There was a time when investors would generally fret about the VIX being “too high” and the resulting possibility that there was some sort of unseen threat to the financial markets that was not showing up on their radar. In the last few years, the situation has reversed and now I find investors expressing more concern about a low VIX more often than a high VIX. Yes, there are some (many, actually) who start to get anxious and fearful when the markets are not reflecting as much anxiety and fear as they think they should. For those who still think about the battle scars from 2008, this phenomenon seems to be a recurring issue. (See my posts on disaster imprinting for more information on this.)
So…was the VIX too low in 2013? In order to answer this question, I am updating a chart I last presented in October 2012 in Ratio of VIX to Realized Volatility Higher than Any Year Since 1996.
As the chart shows, both the (mean) VIX and 10-day historical volatility (HV) of the S&P 500 index were are relatively low levels during 2013. More importantly, the VIX maintained an average premium of 34% to the 10-day HV of the SPX during the year, which is right in line with historical norms going back to 1990 of a premium of about 35%.
[source(s): CBOE, Yahoo]
While I have used data provided by the CBOE going back to 1990 in calculating historical norms, I think it is worth noting that from 1990-1996, the VIX typically had a much higher premium relative to historical volatility in the SPX than it has in more recent years, so whereas the long-term VIX premium to HV stands at about 35%, the post-1996 average premium is closer to 26%. As a result, if you really need to drive home the point that the VIX was “too low” in 2013, you can always trot out the post-1996 data, but otherwise consider the VIX to be just about exactly where it should have been – at least in relation to historical volatility – during the past year.

□ □ □ □ □ □ □

GIVEN EXERCISE:
Copy out the part of the VIX piece that begins with "There was a" and ends with "information on this.)", and swap "investors" for "traders" each time it shows up.

□ □ □ □ □ □ □

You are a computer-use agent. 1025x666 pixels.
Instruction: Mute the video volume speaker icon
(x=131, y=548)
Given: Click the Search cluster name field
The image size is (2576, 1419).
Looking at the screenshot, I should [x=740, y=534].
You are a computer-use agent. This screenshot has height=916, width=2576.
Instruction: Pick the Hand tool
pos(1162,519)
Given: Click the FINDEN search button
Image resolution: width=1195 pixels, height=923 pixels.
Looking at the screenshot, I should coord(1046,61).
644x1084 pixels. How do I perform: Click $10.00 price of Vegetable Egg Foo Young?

□ □ □ □ □ □ □

SOLUTION FOR THIS PROBLEM:
There was a time when traders would generally fret about the VIX being “too high” and the resulting possibility that there was some sort of unseen threat to the financial markets that was not showing up on their radar. In the last few years, the situation has reversed and now I find traders expressing more concern about a low VIX more often than a high VIX. Yes, there are some (many, actually) who start to get anxious and fearful when the markets are not reflecting as much anxiety and fear as they think they should. For those who still think about the battle scars from 2008, this phenomenon seems to be a recurring issue. (See my posts on disaster imprinting for more information on this.)